— Problem statement —
Copy out the lines from the one containing "How To Order [link] (336, 1075)" through the one containing "NEW * Isagi StayPut… (843, 564)", both included, and nothing else.

** BEGIN Recorded data **

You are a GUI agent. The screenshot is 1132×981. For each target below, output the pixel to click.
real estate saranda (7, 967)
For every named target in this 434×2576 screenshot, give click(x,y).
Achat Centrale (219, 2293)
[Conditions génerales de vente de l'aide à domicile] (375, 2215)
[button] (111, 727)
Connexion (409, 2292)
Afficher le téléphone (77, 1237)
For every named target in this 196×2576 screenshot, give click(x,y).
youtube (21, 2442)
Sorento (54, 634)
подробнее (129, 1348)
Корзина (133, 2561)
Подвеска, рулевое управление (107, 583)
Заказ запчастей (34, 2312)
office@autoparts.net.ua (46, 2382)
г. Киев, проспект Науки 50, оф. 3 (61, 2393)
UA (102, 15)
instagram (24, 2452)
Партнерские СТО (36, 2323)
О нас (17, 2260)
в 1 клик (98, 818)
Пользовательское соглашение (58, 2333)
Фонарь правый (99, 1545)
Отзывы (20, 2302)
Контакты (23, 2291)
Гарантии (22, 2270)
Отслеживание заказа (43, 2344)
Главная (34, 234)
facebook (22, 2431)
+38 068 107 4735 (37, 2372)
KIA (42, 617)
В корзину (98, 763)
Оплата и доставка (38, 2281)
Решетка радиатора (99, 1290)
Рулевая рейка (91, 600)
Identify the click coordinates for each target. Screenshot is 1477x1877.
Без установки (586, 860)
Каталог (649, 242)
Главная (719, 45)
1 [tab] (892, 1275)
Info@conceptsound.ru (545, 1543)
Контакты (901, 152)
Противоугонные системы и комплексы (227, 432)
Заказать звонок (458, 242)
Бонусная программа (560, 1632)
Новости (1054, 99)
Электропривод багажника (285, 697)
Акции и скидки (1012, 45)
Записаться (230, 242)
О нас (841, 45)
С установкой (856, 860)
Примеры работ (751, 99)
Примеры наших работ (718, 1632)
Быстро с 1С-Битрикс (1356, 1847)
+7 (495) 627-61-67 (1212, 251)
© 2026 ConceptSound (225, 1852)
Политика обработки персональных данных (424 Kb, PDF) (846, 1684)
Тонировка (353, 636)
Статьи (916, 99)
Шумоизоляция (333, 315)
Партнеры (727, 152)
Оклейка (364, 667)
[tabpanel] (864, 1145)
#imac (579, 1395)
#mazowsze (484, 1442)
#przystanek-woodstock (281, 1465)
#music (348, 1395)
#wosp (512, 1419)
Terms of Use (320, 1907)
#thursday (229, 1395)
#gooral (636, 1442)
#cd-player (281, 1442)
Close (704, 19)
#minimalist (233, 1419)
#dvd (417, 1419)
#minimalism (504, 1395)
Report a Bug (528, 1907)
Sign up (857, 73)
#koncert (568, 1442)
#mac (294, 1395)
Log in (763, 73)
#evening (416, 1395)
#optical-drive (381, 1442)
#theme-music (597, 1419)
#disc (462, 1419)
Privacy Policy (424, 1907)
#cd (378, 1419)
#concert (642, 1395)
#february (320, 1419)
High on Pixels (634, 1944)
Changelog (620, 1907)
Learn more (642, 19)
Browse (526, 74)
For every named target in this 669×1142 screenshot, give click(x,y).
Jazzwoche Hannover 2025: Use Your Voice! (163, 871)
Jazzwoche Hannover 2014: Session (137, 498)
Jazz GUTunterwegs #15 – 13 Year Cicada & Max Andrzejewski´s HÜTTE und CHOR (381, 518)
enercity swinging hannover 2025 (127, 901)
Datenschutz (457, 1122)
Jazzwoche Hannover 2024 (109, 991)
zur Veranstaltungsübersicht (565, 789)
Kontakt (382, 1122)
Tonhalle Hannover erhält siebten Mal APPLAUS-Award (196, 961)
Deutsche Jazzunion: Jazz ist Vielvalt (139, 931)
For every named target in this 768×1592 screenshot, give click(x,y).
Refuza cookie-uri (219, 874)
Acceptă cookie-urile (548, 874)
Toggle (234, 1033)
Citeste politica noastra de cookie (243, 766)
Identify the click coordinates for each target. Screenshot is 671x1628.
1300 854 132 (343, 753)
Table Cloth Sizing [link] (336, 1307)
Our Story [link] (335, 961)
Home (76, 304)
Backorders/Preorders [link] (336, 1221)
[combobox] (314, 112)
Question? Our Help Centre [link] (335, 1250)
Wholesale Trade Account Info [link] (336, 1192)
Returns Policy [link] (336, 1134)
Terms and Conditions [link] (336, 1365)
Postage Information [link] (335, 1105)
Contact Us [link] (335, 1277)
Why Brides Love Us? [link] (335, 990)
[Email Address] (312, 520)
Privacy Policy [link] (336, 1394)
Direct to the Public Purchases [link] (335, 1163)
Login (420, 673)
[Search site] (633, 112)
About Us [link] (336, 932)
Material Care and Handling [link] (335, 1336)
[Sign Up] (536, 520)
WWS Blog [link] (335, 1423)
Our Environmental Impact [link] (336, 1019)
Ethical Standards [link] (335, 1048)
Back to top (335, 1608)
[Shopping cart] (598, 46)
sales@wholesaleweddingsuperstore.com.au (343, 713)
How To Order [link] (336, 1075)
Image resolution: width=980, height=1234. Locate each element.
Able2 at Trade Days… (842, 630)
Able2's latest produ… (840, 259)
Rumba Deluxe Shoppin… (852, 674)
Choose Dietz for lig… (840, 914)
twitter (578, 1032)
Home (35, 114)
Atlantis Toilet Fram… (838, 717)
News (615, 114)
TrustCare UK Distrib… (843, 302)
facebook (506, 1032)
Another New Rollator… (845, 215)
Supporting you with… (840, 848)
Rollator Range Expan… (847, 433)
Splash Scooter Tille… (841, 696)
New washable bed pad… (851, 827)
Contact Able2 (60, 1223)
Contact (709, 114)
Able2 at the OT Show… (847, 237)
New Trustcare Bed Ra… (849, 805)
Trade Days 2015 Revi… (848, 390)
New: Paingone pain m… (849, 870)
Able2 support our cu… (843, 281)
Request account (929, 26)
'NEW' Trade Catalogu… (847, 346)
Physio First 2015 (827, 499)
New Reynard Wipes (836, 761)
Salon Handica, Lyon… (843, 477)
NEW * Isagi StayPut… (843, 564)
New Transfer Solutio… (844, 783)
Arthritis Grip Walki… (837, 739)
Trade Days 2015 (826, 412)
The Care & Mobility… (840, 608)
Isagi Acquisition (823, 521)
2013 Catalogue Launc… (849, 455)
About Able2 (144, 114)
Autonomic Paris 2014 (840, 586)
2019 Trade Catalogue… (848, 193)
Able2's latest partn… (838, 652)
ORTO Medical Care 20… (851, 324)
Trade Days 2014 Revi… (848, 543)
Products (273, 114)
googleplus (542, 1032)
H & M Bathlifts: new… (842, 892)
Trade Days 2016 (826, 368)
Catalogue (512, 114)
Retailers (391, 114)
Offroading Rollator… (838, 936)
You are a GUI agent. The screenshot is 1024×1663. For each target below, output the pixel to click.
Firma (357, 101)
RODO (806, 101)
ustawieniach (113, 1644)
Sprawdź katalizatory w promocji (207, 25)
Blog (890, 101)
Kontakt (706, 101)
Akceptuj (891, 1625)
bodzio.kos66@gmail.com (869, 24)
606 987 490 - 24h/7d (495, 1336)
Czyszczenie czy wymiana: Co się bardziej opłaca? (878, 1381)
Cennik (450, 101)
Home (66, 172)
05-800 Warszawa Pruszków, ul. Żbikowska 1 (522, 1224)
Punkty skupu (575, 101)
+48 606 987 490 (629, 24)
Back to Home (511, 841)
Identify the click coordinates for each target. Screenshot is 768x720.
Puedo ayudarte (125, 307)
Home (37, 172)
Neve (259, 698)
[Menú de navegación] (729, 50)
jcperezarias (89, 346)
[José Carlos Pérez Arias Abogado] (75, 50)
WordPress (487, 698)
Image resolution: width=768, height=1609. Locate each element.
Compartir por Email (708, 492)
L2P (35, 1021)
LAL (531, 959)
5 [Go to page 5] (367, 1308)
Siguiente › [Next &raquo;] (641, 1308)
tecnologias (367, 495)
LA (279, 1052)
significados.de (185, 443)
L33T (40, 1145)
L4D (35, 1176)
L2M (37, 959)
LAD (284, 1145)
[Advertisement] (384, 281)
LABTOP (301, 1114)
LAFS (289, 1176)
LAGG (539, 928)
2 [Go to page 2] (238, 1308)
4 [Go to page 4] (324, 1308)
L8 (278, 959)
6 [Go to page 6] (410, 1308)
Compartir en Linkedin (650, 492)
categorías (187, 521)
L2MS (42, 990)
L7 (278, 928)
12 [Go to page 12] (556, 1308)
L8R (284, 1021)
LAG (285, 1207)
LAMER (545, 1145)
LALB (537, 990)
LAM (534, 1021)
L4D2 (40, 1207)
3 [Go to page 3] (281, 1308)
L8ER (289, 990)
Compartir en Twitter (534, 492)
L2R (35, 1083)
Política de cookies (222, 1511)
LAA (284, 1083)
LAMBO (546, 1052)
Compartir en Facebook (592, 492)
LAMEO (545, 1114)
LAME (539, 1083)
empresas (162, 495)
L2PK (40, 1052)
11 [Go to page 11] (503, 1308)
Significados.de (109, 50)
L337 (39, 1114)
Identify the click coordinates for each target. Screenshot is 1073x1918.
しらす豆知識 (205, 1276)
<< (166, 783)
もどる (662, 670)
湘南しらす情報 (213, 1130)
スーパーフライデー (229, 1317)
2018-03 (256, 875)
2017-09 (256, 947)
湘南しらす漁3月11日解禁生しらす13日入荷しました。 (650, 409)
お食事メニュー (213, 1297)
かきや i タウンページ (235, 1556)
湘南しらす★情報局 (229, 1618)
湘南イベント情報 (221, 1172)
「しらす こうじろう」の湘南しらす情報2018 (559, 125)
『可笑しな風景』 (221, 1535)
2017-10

** END Recorded data **

— The solution —
How To Order [link] (336, 1075)
Image resolution: width=980, height=1234. Locate each element.
Able2 at Trade Days… (842, 630)
Able2's latest produ… (840, 259)
Rumba Deluxe Shoppin… (852, 674)
Choose Dietz for lig… (840, 914)
twitter (578, 1032)
Home (35, 114)
Atlantis Toilet Fram… (838, 717)
News (615, 114)
TrustCare UK Distrib… (843, 302)
facebook (506, 1032)
Another New Rollator… (845, 215)
Supporting you with… (840, 848)
Rollator Range Expan… (847, 433)
Splash Scooter Tille… (841, 696)
New washable bed pad… (851, 827)
Contact Able2 (60, 1223)
Contact (709, 114)
Able2 at the OT Show… (847, 237)
New Trustcare Bed Ra… (849, 805)
Trade Days 2015 Revi… (848, 390)
New: Paingone pain m… (849, 870)
Able2 support our cu… (843, 281)
Request account (929, 26)
'NEW' Trade Catalogu… (847, 346)
Physio First 2015 (827, 499)
New Reynard Wipes (836, 761)
Salon Handica, Lyon… (843, 477)
NEW * Isagi StayPut… (843, 564)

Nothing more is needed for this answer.